Starting at the first line, reproduce the listing below in full, exactly as given.

──────── RECORDS FOR THIS TASK

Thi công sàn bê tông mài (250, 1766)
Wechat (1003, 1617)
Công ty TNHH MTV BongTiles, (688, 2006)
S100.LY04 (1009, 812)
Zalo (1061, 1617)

────────────────

=== RESPONSE BELOW ===
Thi công sàn bê tông mài (250, 1766)
Wechat (1003, 1617)
Công ty TNHH MTV BongTiles, (688, 2006)
S100.LY04 (1009, 812)
Zalo (1061, 1617)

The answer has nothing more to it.